* ABOUT THIS TASK *
Would you retype, word for word, the line with "Viewport: 2494px width, 1484px" and every line after it through the end of the records below?

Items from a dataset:
○ ○ ○

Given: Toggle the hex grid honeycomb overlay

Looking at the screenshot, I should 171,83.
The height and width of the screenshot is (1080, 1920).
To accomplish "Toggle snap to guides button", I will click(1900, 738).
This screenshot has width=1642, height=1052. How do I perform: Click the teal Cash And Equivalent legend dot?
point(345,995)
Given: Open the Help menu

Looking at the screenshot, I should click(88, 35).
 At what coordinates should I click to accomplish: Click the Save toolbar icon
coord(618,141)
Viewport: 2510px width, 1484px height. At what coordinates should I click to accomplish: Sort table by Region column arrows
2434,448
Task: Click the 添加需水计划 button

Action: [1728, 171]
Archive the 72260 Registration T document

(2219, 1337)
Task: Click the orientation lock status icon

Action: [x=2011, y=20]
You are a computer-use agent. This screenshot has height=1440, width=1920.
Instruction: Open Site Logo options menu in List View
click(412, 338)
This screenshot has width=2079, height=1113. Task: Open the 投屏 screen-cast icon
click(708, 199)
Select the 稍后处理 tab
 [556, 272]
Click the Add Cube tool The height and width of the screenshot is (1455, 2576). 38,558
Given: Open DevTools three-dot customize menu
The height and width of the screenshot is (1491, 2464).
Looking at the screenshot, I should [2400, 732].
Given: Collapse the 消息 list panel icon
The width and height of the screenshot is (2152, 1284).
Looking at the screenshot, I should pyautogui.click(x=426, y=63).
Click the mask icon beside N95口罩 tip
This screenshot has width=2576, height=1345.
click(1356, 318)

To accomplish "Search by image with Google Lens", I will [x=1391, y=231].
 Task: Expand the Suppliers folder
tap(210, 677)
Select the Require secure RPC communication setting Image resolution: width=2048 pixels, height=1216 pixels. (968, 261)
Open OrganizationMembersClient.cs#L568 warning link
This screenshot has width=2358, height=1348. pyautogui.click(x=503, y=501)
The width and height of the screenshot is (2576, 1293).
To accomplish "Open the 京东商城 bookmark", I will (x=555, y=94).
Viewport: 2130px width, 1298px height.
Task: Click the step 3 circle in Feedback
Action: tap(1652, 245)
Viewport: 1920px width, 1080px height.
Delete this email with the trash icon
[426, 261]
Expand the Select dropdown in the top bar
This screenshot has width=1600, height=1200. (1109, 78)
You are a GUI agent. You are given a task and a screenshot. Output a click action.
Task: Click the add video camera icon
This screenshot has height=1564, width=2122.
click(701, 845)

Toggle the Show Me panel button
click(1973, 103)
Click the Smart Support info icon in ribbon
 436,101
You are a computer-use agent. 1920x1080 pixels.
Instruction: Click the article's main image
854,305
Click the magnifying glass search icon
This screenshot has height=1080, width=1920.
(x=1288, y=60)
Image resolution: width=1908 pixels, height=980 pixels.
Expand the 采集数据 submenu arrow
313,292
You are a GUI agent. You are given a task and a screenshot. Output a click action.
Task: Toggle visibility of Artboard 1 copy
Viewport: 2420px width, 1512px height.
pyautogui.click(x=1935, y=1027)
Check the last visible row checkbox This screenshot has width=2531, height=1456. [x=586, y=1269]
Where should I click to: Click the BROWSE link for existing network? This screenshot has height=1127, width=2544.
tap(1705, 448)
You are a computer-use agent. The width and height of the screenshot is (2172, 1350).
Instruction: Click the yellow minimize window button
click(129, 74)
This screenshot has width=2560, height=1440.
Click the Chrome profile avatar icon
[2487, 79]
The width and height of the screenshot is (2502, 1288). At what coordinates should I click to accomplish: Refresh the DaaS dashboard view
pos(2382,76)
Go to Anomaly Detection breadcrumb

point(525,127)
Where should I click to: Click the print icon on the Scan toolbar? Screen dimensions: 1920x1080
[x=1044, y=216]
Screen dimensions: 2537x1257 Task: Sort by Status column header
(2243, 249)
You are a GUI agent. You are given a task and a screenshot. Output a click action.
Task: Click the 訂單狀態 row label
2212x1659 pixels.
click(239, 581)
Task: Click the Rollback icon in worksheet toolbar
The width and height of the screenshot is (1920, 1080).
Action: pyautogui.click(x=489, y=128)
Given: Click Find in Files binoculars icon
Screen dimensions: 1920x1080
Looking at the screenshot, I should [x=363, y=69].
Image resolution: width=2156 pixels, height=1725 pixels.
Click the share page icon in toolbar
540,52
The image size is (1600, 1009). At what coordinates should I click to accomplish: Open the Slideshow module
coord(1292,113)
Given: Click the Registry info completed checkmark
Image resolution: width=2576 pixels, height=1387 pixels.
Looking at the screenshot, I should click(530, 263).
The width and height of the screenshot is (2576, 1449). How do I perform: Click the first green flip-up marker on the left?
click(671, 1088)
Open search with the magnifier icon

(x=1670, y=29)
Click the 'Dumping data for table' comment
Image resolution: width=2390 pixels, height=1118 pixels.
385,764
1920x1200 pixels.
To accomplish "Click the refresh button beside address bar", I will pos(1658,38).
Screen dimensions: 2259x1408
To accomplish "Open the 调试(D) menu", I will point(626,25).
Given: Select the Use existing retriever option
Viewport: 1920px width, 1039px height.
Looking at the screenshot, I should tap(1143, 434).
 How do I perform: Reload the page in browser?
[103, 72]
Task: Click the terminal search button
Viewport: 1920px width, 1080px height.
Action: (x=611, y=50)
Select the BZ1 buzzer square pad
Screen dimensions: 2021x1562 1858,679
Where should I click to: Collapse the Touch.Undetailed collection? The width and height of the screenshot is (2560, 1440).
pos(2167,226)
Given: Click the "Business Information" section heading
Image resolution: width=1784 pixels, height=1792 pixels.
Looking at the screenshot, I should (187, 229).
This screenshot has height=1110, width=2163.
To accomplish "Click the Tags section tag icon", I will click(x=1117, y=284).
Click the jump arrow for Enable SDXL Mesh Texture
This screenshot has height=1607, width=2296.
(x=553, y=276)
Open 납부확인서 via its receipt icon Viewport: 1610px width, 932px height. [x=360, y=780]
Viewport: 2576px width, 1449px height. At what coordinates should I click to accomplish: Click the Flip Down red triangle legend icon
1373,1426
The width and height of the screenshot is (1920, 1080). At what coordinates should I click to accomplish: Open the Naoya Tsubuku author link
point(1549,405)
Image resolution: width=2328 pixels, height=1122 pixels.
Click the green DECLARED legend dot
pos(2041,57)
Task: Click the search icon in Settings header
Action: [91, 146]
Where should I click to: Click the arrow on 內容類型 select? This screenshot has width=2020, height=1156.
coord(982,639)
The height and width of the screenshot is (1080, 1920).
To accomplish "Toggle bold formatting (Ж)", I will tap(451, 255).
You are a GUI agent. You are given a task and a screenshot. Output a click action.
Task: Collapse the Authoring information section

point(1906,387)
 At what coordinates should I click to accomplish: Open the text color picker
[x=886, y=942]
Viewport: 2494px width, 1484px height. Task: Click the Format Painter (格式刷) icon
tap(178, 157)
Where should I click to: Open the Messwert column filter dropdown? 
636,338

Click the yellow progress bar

○ ○ ○

* OUTPUT FOR THIS TASK *
Viewport: 2494px width, 1484px height. Task: Click the Format Painter (格式刷) icon
tap(178, 157)
Where should I click to: Open the Messwert column filter dropdown? 
636,338

Click the yellow progress bar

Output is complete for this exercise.